Paid Content

How To Save Stroke Victims

How To Save Stroke Victims

Remember that cool IBM TV ad about using real-time data management technology to monitor the vital signs of preemies in a Toronto hospital? Well, it looks like the same technology could be used to help stroke victims as well.

Today, researchers at IBM and Columbia University Medical Center announced that they are investigating to find out if IBM's InfoSphere Streams software can help detect complications afflicting stroke victims in time to save lives. If the initial study shows promising results, they'll begin to use a monitoring system based on the technology in the medical center's neurological intensive care unit. "If we can demonstrate that this works, there are a lot of problems in health care we can start to tackle," says Dr. Michael Schmidt, director of neuromonitoring and informatics at the neurological ICU. "Nurses and clinicians in ICU's are totally overwhelmed with data. The whole field needs help."

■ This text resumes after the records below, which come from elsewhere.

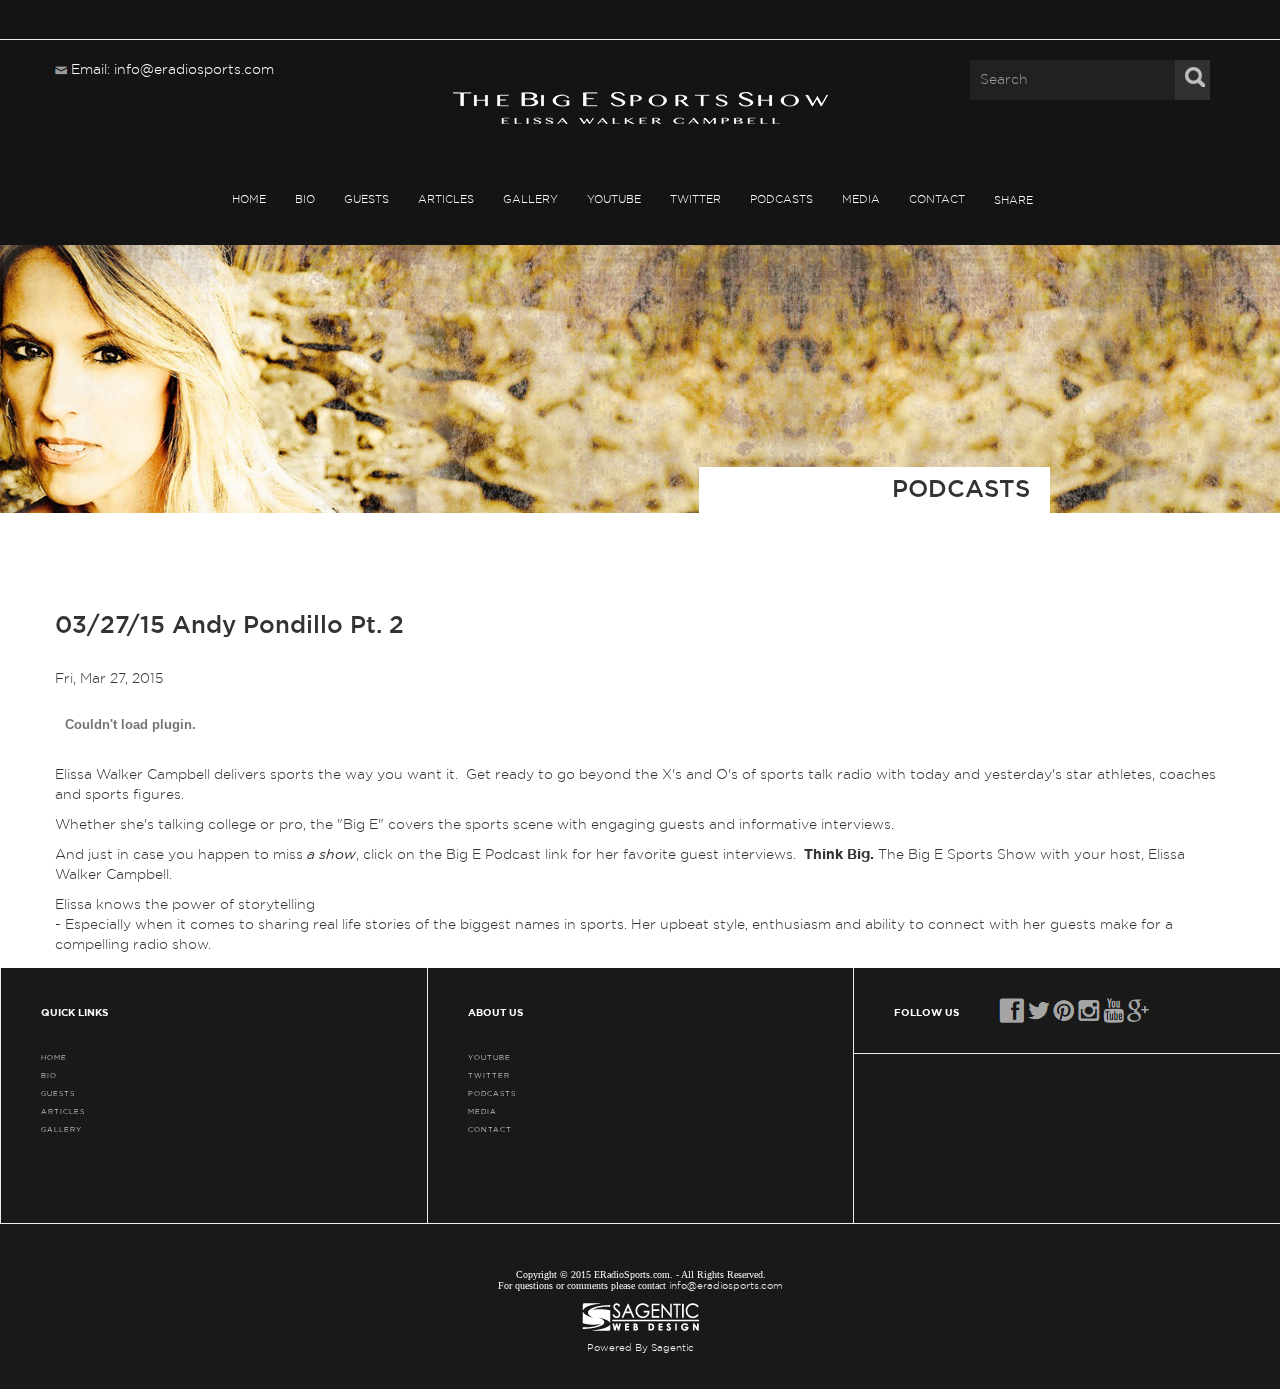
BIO (305, 199)
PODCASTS (781, 199)
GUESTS (366, 199)
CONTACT (937, 199)
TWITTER (695, 199)
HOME (249, 199)
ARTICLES (446, 199)
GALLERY (530, 199)
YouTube (614, 199)
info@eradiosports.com (726, 1286)
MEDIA (861, 199)
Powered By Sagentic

Schmidt and his research collaborators are looking for patterns in data that could help them identify patients who are experiencing a severe complication to ruptured brain aneurysms. In certain kinds of bleeding strokes, a bubble in a blood vessel bursts (as seen in the brain scan above). If the patients survive this initial event and get to a hospital for treatment, they could have a complication called delayed ischemia: The blood vessels start to constrict, slowing the flow of blood to parts of the brain.

About 20% of the victims of this kind of bleeding stoke later suffer from delayed ischemia. Some of those victims don't show symptoms of the complication, so they go untreated-which results in brain tissue damage or even death. Researchers hope to come up with techniques for detecting signs of the condition earlier so clinicians can intervene to prevent further injury.

This collaboration is an example of a multidisciplinary research that promises to deliver new kinds of innovations that weren't possible in the past. It brings together researchers from IBM Research, the company's software division, Columbia University, and Columbia Presbyterian Hospital.
For IBM, this is a valuable opportunity to test out its technology in a new setting and learn how to integrate a wide variety of data types, including electroencephalogram feeds, blood pressure readings and blood oxygen levels. The hope is that eventually InfoSphere Streams will be useful in a wide range of medical applications-anywhere where a lot of data of different types has to be analyzed in real time.